* [Action item]: Copy nothing but the lines from the opening of the entries through the line that contains "All News (194, 2372)", exactly as written. Drop the pictures.

Saved data entries:
· · ·

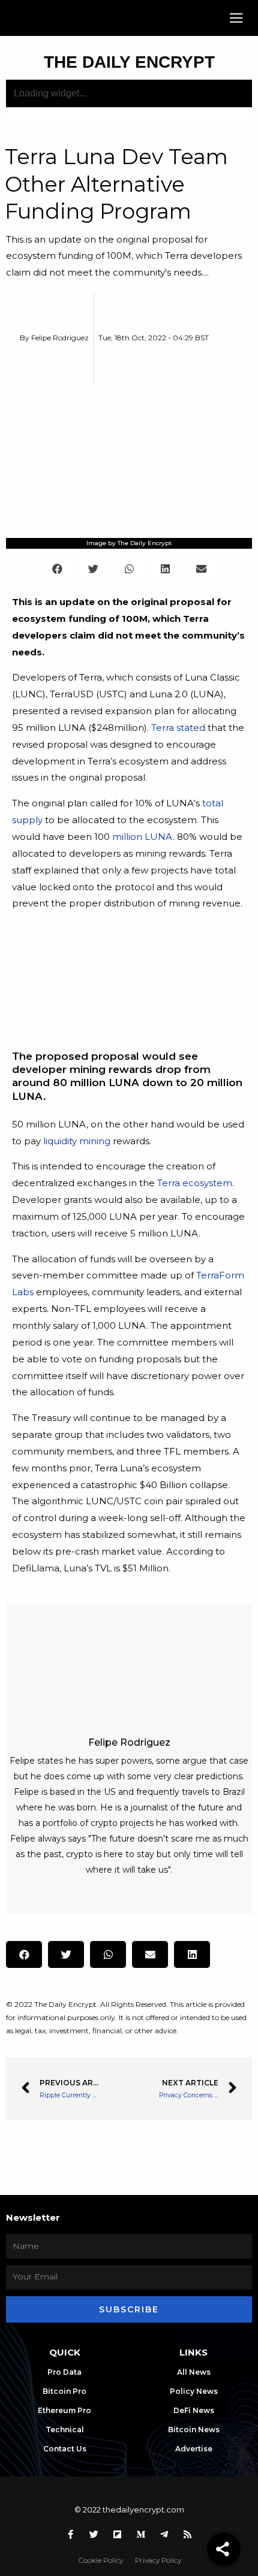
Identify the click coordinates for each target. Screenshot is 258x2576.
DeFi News (193, 2410)
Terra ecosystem (194, 1183)
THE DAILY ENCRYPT (129, 62)
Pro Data (64, 2372)
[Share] (224, 2549)
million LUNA (142, 836)
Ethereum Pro (64, 2410)
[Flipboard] (118, 2535)
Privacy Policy (158, 2560)
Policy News (194, 2391)
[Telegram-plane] (164, 2535)
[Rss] (188, 2535)
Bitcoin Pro (64, 2391)
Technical (65, 2429)
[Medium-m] (141, 2535)
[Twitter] (94, 2535)
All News (194, 2372)
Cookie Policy (101, 2560)
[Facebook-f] (71, 2535)
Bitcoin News (194, 2429)
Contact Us (64, 2448)
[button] (236, 18)
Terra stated (178, 727)
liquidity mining (76, 1141)
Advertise (193, 2448)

· · ·

* [Result of the task]:
Identify the click coordinates for each target. Screenshot is 258x2576.
DeFi News (193, 2410)
Terra ecosystem (194, 1183)
THE DAILY ENCRYPT (129, 62)
Pro Data (64, 2372)
[Share] (224, 2549)
million LUNA (142, 836)
Ethereum Pro (64, 2410)
[Flipboard] (118, 2535)
Privacy Policy (158, 2560)
Policy News (194, 2391)
[Telegram-plane] (164, 2535)
[Rss] (188, 2535)
Bitcoin Pro (64, 2391)
Technical (65, 2429)
[Medium-m] (141, 2535)
[Twitter] (94, 2535)
All News (194, 2372)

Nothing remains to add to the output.